The rapid decline of the nation’s facilities was commensurate with the rapid emigration of Kenyan doctors, deterioration and lack of implementation of public policy, and eventually a shift by the public to primary reliance on private health care.
The decades of neglect, oppression and underfunding by a public health sector that is incredibly corrupt, and the frustrations of medical students found a unifying force and outlet in Kenya’s 1990s agitation for multi-party democracy, much of which was driven by the energy of university students.
As soon as, President Moi repealed section 2 (a) of the constitution in 1992, the momentum begun to build in the medical students and practitioners who demanded the right to register the Kenyan Medical Practitioners, Pharmacists and Dentists’ Union.
In 1994, 3000 Kenyan doctors went on strike for 105 days, the longest medical strike ever experienced in post-independent Kenya. The Ministry of Health responded by firing 1000 doctors for striking. 23 years later, Kenya has not recovered from that loss of medical professionals all of whom were either absorbed in private sector or emigrated abroad. Leaving the public sector, where the poor who cannot afford private care, seek treatment, devoid of these doctors.
Among the principal causes of the 1994 strike were the standard and quality of education the doctors were receiving; standards that ensured resources and educators were not only insufficient for the number of students admitted, but that even qualifying as a doctor after being educated was discriminatory. Career success in the public health sector was made dependent on ethno-political affiliation, with the choices postings going to those deemed favourable to the elite. So also was academic success in the medical schools were made dependent on these same factors.

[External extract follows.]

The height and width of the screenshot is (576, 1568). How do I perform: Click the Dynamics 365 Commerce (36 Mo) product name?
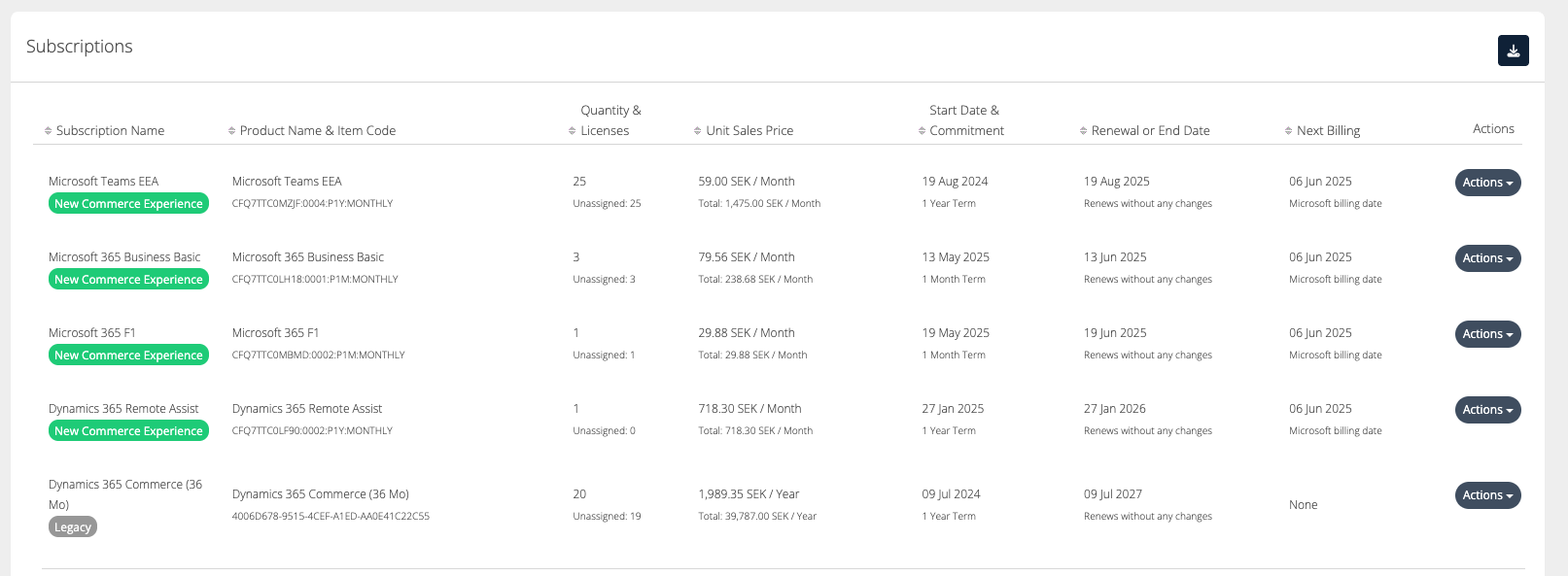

In totality, the sort of medical education that doctors were receiving under public policy were a throwback to the racial discrimination and segregation of educational standards in pre-independence Kenya. The exact problem independence was supposed to correct, was one the post-independence elite perpetuated.
It was presumed that the 1994 strike was a failure, and for the 18 years the medical profession remained without a trade union. In 2011 however, the doctors registered their union and the KMPDU called for the first doctors’ strike under the new Kenya constitution.
Chief among the key points of contention by the KMPDU was of course, the sorry state of medical education in Kenya and the treatment of public sector medical professionals by their employer, which is the Kenyan government. This was only the most recent iteration of a 5 decade long struggle to change the course of the Kenya government being the primary reason that Africans were not only discriminated in their education, but also in accessing healthcare and decent wages.